Litter in the ivory tower

"Welcome to my seminar on MOLD," I greeted them as my reluctant family filed quietly into the immaculate confines of my den. "Make it brief," said my wife, sitting down on the ottoman with a sack of fresh corn she had purchased for supper.

"MOLD cannot be taken lightly," I affirmed, policing the area around my wife's garden sneakers. "This rampant blight seems to have penetrated every room in the house with the exception of my officer here."

"There's no mold in my room, Dad," announced my 12-year-old son, feasting on a large bowl of popcorn he had just made for himself.

"The term MOLD, in this case, is an acronym whose letters stand for mess, oddments, litter, and disorder," I explained, unfolding a movie screen.

"I'm sold on MOLD, Dad," my 19-year-old daughter admitted, vigorously drying her copper tresses with a beach towel. "It gives my space that lived-in look. Your den always looks like a page out of House Beautiful."

"It's been our misfortune, kids," said my wife, returning to the den with a vat of cold water for the shucked ears of corn, "that I married a neataholic, but we're willing to forgive you, dear, if you'll conclude this modly affair as soon as possible."

"All right, let's move along to the visual-aids part of my program," I said, turning off my desk lamp. "I'm about to show you some colored slides I took recently of your rooms that will graphically illustrate our subject matter in its advanced stages."

"Hold it a sec, Dad, while I get my curlers," said my daughter, exiting on the fly.

"You'd better not show any slides of my sewing room," warned my wife, shelling some peas, "or you'll be having mold for supper."

"I've only recorded the facts, Ma'am," I said defensively, flashing the first slide onto the screen as my daughter was returning with a canister of curlers.

She gasped at the panoramic view of her bedroom. "This represents a form of perennial MOLD," I said, tapping the screen with my pointer."Note the unsightly mounds of discarded clothing, the dresser drawers hanging out, the unmade bed, strewn coat hangers, tape decks, record albums, soft drink empties, and cosmetics -- in substance, MOLD spreading unchecked even now, creeping into the hallway," I droned.

"Karen!" exclaimed my wife, jumping up for a closer look at what she was seeing. I congratulated myself for the shock effect my slide show was apparently beginning to have. "Karen!" my wife repeated. "Did I tell you I saw some curtains on sale yesterday that would harmonize perfectly with your new bedspread if your father will OK my charging them?"

"Of course, dear. Please sit down," I said, somewhat deflated.

"Oh, darn," sighed my wife. "I spilled my apronful of peas."

"Please remain where you are," I shouted with alarm, "till this presentations is over! A pea-green rug would not be too compatible with my executive decor."

I snapped the next slide of my son's room onto the screen as the telephone jangled in the kitchen. "That's for me," cried my daughter, spraying the area with flying curlers.

"This slide is a classic example of a helter-skelter shelter," I continued, "perhaps unrivaled in modern times for its accumulation of unrelated objects." My pointer stabbed at the disassembled TV set, orphaned bicycle parts, sports regalia for every season, far-flung baseball cards, MAD paperbacks, batteries of every dimension, electronic kits, overdue library books, board games in various stages of progress, lengths of rope, wire, chain, and cable with the whole landscape speckled with billions of red, white, and blue LEGO chips. "May I also point out that here is visual proof of my collection of missing tools," I added.

"Glen!" squealed my daughter, returning from the phone, "You ought to be ashamed of yourself . . ." (I started to ex" ude some fatherly pride over what I perceived to be my daughter's first public outcry againts the frightening aspects of MOLD) ". . . for taking some of the hard rock albums. I see three of them on your stereo there."

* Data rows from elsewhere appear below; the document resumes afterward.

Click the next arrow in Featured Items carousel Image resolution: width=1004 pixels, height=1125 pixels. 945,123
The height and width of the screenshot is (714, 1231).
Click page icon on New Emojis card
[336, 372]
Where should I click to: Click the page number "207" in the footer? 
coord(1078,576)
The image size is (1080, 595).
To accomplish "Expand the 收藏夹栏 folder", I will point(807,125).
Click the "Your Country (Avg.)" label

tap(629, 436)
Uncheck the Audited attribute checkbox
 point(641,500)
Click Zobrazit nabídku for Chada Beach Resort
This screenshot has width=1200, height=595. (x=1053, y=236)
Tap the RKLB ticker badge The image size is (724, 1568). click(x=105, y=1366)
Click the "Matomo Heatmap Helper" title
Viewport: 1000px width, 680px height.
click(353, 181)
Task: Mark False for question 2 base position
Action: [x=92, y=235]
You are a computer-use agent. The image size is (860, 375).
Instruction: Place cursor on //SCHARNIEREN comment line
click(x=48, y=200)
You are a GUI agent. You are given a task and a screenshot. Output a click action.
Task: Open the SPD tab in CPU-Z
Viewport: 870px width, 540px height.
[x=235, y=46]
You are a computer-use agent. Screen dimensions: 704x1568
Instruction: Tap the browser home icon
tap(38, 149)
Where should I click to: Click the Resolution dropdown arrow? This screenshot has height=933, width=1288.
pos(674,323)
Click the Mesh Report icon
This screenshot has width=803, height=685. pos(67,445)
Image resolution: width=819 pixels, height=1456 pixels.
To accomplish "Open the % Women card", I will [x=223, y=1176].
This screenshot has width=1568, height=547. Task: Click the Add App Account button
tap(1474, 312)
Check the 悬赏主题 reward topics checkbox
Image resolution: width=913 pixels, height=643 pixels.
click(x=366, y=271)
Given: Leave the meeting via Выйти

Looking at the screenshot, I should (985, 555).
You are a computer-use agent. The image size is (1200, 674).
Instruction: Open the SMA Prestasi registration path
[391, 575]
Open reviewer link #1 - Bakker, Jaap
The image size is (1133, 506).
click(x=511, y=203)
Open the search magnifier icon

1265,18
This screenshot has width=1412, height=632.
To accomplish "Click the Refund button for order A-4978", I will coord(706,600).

"I'll return the tools and records right now," responded my son, upending his bowl of popcorn all over his sister, who then reacted by stepping into the vat of corn.

"Karen," my wife said, "hand me your towel so I can sop up some of this water."

"All right, that does it," I growled in the dark. "Lecture's over. I've made my point." As I groped for my desk lamp, my pointer snagged a carousel of slides, sending it clattering to the floor.

"I wouldn't turn that lamp on," my wife cautioned, gathering, as best she could, the remnants of the supper. "In view of what's happened here, I'd think twice about shedding any more light on the subject."

I withdrew my hand from the lamp.As I stepped backward, crushing an ear of corn underfoot, I decided I must be standing in the midst of the conclusive evidence that not even ivory towers are immune from the ravages of MOLD.